Think about it: Every drawing, every photograph, every person or image you look at in a two-dimensional form has a backside — a reverse — that you can’t see but which, theoretically, exists … well, somewhere.

Like, whoa.

It’s an exercise in abstract thinking most of us — those of us with, perhaps, less artistic imaginations — wouldn’t even think to consider. But the inability to capture a three-dimensional object in a two-dimensional medium once vexed C.A. Traen.

Fortunately, Traen happened upon a solution to her frustration. Even more fortunately, Southern Nevadans can view the results of that epiphany in “Solo Chic,” an exhibition of Traen’s figurative ceramic sculpture that runs through July 13 at the Las Vegas City Hall Grand Gallery, 495 S. Main St.

The show, which is free and open to the public, can be seen from 7 a.m. to 5:30 p.m. Mondays through Thursdays.

The exhibition is a five-year retrospective of Traen’s work. Why “Solo Chic”?

“Well, ‘chic’ is style, but it’s also a word for ‘chick,’ ” Traen says. “So, I’m a chick. And, a lot of my work is female figuratives, so I think it connects in that way, too.”

Then, Traen continues, “it’s in the style of being solo, and being that it’s my first solo exhibition, I thought I should feature ‘solo’ in the title.”

Even though it is her first solo exhibition, an inclination toward creating art is nothing new for Traen, who says she was an artistic kid while growing up.

“I remember spending hours in my room with, just, a big stock of paper. My mom worked with computers way back in the ’80s and she would come home with huge stacks of computer paper. She was, like, ‘Here you go.’ That was the paper I’d draw on, and I loved it because it was larger format, and I was all excited about that.”

Also, Traen says, “my parents said that when I was young, people asked me what I wanted to do and — and I don’t want this for myself — I was always saying, ‘I’m going to be a starving artist.’ ”

She laughs. “I don’t really think I understood the concept of ‘starving.’ ”

Although Traen grew up in Fargo, N.D., she always knew she’d leave eventually.

“I wanted to go West,” she says, “and though I’d never been to California, that was my target.”

Her ticket westward came when she was recruited to swim at the University of Nevada, Las Vegas.

“They flew me out on an official visit, and I fell in love,” Traen says. “They had palm trees and a pyramid, and I was used to snow and all that stuff.”

During her sophomore year, Traen declared art as her major. When the schedule of an art major turned out to conflict with her athletic training schedule, “I ended up quitting the team,” she says. “I found a new love.”

As she took a required ceramics class, longtime amateur artist Traen discovered something intriguing.

“I’ve always drawn since I was very young,” she says, “and one of the frustrations I had when I would draw is that I knew what the other side would look like, but I’d have to redraw the whole thing. So when I found out I could draw with clay, but draw in three dimensions, it was very exciting for me.”

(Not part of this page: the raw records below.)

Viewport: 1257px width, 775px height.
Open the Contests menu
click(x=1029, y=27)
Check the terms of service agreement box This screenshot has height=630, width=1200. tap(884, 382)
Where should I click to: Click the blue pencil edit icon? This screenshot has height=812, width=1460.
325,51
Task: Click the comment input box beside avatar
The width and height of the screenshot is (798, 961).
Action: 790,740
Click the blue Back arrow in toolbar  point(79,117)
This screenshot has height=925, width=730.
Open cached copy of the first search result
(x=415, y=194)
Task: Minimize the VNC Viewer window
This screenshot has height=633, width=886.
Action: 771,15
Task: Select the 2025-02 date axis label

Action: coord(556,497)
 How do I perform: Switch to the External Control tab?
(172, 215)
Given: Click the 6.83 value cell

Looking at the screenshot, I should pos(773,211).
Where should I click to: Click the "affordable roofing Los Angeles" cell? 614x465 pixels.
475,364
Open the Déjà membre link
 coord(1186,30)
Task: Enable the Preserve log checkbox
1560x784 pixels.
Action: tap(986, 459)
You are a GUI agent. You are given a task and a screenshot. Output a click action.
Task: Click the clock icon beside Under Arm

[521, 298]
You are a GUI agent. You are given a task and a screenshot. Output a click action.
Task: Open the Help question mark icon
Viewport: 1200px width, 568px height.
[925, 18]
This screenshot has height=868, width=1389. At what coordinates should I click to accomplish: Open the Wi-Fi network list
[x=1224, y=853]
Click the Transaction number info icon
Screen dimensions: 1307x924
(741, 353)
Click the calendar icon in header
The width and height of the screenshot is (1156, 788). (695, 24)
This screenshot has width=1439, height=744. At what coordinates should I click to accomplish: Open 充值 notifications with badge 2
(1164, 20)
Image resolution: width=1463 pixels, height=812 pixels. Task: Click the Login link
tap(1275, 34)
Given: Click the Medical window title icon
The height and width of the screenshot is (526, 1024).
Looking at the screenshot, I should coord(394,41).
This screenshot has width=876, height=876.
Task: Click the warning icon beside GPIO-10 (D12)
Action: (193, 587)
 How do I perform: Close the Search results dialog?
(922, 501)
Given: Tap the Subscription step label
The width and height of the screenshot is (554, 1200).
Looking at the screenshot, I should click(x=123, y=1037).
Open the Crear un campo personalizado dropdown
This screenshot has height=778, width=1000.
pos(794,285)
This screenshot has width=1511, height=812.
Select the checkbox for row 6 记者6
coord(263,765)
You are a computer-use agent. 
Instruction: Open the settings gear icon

She continued studying ceramics, taking intermediate and advanced courses before graduating with a bachelor’s degree in studio fine art. But, Traen says, “after I graduated, I didn’t have access to kilns, so I went back to painting and drawing for the most part.”

In 2005, Traen returned to UNLV and earned a master’s degree in art education. She now is full-time ceramics instructor at Rancho High School — the program, she says, is nationally recognized — and also continues to pursue her career as a professional artist.

The 20 pieces Traen has chosen for “Solo Chic” represent five years of work. Included are: pieces from a collection she calls “Wabi Sabi,” revolving around “the aesthetic of imperfect beauty”; a “Dia de los Muertos” collection, inspired by the Mexican Day of the Dead celebration; a collection that comments on “social expectations of beauty and what beauty truly is”; and a collection Traen calls “iDollies” that examines societal expectations about what “female” means and the role women play in the world.

Traen says that, when she was younger, she had difficulty drawing human elements and, instead she’d always draw animals

“I’d then start to transition into humanoid animals. But I always had an issue drawing faces,” she says. “So when I was in college, I had the very good fortune of having life drawing being a requirement, so I took that course multiple times even though I didn’t get credit multiple times.

“I guess that was something I always wanted to be able to do when I was younger and I couldn’t. Now, for the most part, all I want to do is the human figure.”

Traen also noticed a greater sense of fun in her more recent work. While installing the exhibition, she noticed hurried passers-by at City Hall checking out the pieces, intrigued — and sometimes amused — by what they saw.

“It was so neat to see people in suits and ties hurtling through the gallery, but they would follow the work, and quite a few — we had about five people — actually stopped and went back, and they were looking and moving around the work and had a big grin.”

“That is the crux of my work. Have a good time. Find joy in your life,” says Traen, who adds that she’s not averse to taking snippets of inspiration from everything from modern-day posable action figures to “Victorian figurines and little kitschy things Grandmother has. I love that concept.”

Because the exhibition is a retrospective, “it has some of my older work that I see the glaring errors in,” Traen says. “But, at the same time, I feel very excited to show my growth over the past five years.”